Markdown.mdIdeal for structured documentation. Headings are preserved as context.

Maximum file size: 25 MB per file. There is no limit on the number of files you can upload (subject to your plan's storage quota).

Website Scraping

Instead of manually uploading documents, you can point MailTrixy at your website and let it automatically extract content from your pages.

  1. Go to Knowledge Base → Add Source → Website.
  2. Enter your website URL (e.g., https://yourcompany.com).
  3. Choose the crawl depth (how many levels of links to follow).
  4. Click Start Scraping.

MailTrixy will crawl the pages, extract the text content (ignoring navigation, footers, and boilerplate), and add it to your Knowledge Base. You can exclude specific URL patterns (e.g., /blog/*) if needed.

Tip: Re-scrape periodically to keep your Knowledge Base in sync with website changes. You can schedule automatic re-scraping on a weekly or monthly basis.

Q&A Pairs

For precise control over AI responses to common questions, you can add manual Q&A pairs. These are question-answer combinations that the AI will prioritize when a matching question is detected.

  1. Go to Knowledge Base → Q&A Pairs.
  2. Click Add Pair.
  3. Enter the question (or multiple variations of the same question).
  4. Enter the exact answer you want the AI to use.

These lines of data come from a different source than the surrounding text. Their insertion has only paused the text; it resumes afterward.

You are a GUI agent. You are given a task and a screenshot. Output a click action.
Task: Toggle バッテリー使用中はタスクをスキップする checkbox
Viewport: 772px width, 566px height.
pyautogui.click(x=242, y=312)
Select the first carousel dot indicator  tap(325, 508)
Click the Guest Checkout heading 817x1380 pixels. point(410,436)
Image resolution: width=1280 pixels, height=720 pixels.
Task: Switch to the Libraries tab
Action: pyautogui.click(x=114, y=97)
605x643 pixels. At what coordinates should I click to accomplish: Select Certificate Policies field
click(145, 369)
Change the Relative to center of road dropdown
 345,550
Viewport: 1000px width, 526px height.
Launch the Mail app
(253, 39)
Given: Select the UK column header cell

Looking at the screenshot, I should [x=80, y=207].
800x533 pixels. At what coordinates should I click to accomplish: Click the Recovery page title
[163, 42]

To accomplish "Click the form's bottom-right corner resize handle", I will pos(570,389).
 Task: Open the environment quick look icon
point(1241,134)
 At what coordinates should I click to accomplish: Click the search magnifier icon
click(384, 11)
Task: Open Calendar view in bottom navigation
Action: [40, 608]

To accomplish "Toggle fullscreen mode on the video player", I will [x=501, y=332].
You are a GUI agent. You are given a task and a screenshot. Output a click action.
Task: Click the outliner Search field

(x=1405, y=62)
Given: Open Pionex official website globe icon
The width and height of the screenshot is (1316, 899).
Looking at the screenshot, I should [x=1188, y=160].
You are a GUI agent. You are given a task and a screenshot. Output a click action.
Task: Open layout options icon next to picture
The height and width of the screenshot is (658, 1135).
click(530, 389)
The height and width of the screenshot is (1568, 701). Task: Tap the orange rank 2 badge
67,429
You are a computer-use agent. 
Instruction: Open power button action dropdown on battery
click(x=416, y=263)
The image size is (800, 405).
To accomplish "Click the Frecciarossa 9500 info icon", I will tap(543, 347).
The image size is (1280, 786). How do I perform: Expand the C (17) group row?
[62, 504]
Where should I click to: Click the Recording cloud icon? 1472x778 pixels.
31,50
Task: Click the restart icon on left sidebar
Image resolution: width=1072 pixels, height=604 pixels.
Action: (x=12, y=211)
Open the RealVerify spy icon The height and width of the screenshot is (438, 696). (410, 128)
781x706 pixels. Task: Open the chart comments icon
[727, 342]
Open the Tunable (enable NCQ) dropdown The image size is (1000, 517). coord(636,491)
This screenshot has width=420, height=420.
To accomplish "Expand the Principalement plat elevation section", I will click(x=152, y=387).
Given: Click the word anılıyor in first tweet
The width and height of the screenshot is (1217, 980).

Q&A pairs take priority over document-based context. If a customer asks "What is your refund policy?" and you have a Q&A pair for that exact question, the AI will use your specified answer verbatim rather than searching through uploaded documents.

How Chunking and Embeddings Work

When you upload a document, MailTrixy does not store it as one giant block of text. Instead, it goes through two steps:

Chunking

The document is split into smaller pieces called chunks. Each chunk is typically 500–1000 tokens (roughly a paragraph or two). The system overlaps chunks slightly so that no information is lost at the boundaries. Think of it like cutting a book into index cards, where each card contains a self-contained piece of information.

Embeddings

Each chunk is converted into a numerical representation called an embedding — a long list of numbers that captures the meaning of the text. When an email arrives, the email is also converted into an embedding, and the system finds the chunks whose embeddings are most similar. This is how the AI "searches" your knowledge base: not by keyword matching, but by meaning matching.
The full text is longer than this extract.